Ese desenlace estremeció al país. España, que hasta entonces había visto el terrorismo en el Noticiero, lo sintió en carne propia. El silencio se rompió. En Ermua, en su pueblo natal, su nombre fue entonado junto a himnos de dignidad. El “Espíritu de Ermua” emergió como una fuerza moral, capaz de unir hogares y conciencias en un rechazo absoluto al miedo. 

En años posteriores, los autores materiales fueron capturados y condenados: “Txapote” y Gallastegi recibieron sentencias superiores a los 50 años de prisión. Pero ese castigo judicial nunca alcanzó a mitigar el vacío que dejó el silencio mortal. 

Con el paso del tiempo, el reclamo de justicia se topó con obstáculos legales: en 2024 la Fiscalía consideró prescrita la causa contra varios exdirigentes de ETA, incluyendo a “Anboto”, al haber transcurrido más de 20 años desde los hechos.




Hoy, décadas después, el eco del secuestro de Miguel Ángel Blanco sigue vivo. Su historia sirve como advertencia contra el silencio, como memoria colectiva para que nadie olvide que una decisión feral puede desafiar la democracia. Su rostro, composición de esperanza y tragedia, permanece como testimonio de que aquellas 48 horas arrancadas por el terror nos dieron una eternidad de conciencia.

» **Los datos**
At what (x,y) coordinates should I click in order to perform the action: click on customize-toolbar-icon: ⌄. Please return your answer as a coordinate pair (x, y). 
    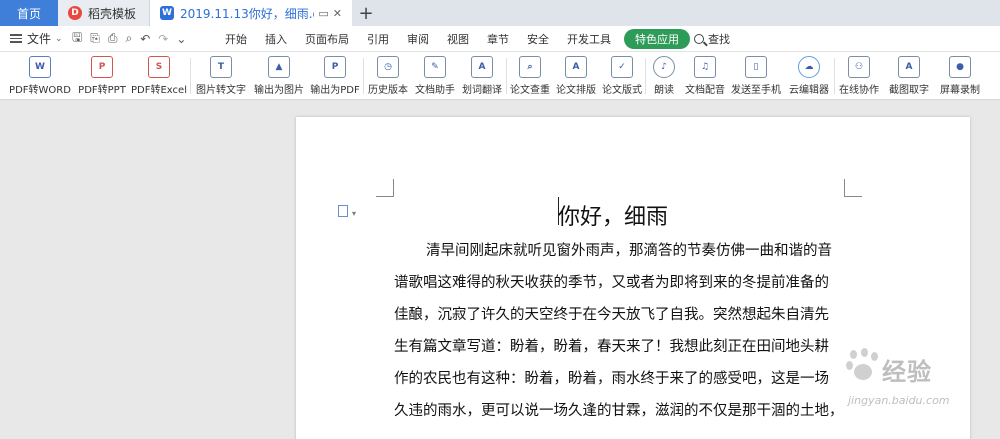
    Looking at the image, I should click on (181, 39).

» **Qué se pide**
a. Responde estas preguntas sobre el texto acerca de Miguel Ángel Blanco:
(i) ¿En qué pueblo natal fue entonado su nombre junto a himnos de dignidad?
(ii) ¿Qué sentencias recibieron “Txapote” y Gallastegi?
(iii) ¿En qué año consideró la Fiscalía prescrita la causa contra varios exdirigentes de ETA?
b. Copia de nuevo el fragmento del texto sobre Miguel Ángel Blanco que comienza con "Con el paso" y continúa hasta "eternidad de conciencia.", sustituyendo "exdirigentes" por "antiguos dirigentes".

» **Respuestas**
a.
(i) En Ermua.
(ii) Sentencias superiores a los 50 años de prisión.
(iii) En 2024.

b.
Con el paso del tiempo, el reclamo de justicia se topó con obstáculos legales: en 2024 la Fiscalía consideró prescrita la causa contra varios antiguos dirigentes de ETA, incluyendo a “Anboto”, al haber transcurrido más de 20 años desde los hechos.




Hoy, décadas después, el eco del secuestro de Miguel Ángel Blanco sigue vivo. Su historia sirve como advertencia contra el silencio, como memoria colectiva para que nadie olvide que una decisión feral puede desafiar la democracia. Su rostro, composición de esperanza y tragedia, permanece como testimonio de que aquellas 48 horas arrancadas por el terror nos dieron una eternidad de conciencia.